__Records to process__:
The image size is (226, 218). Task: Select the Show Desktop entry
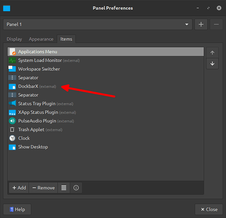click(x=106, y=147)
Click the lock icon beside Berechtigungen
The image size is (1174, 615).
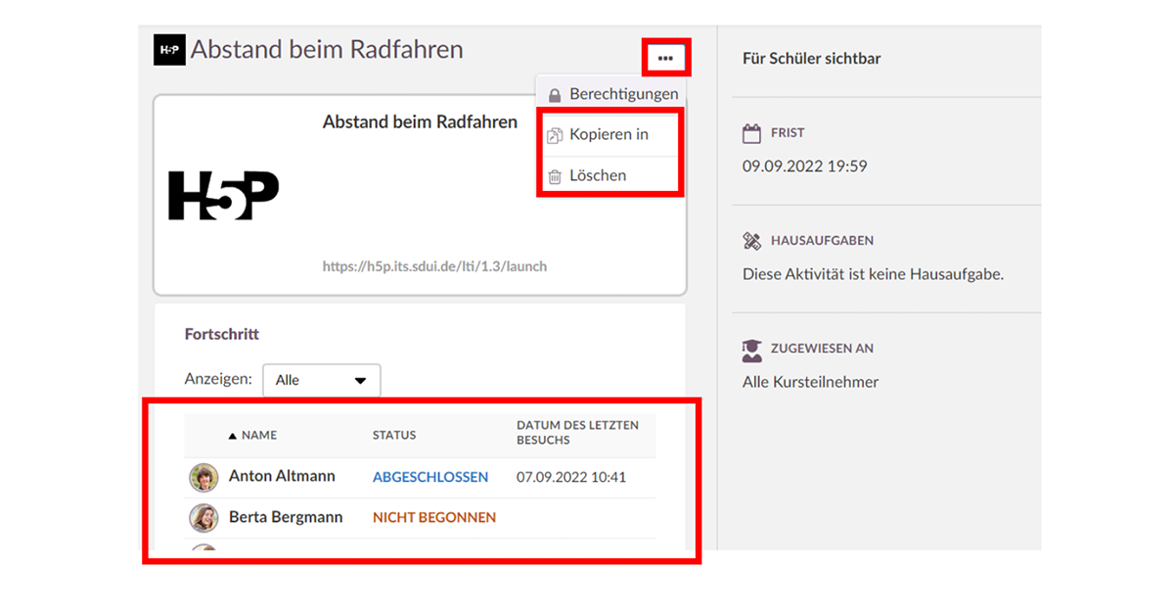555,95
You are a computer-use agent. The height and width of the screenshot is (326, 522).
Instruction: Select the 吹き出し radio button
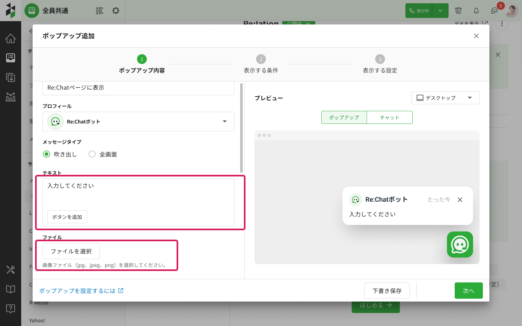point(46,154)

__What is required__:
Locate each line of the records that contains the word "image", and copy those lines out. Case counts.

__Exercise result__:
The image size is (226, 218). Task: Select the Show Desktop entry
The image size is (1174, 615).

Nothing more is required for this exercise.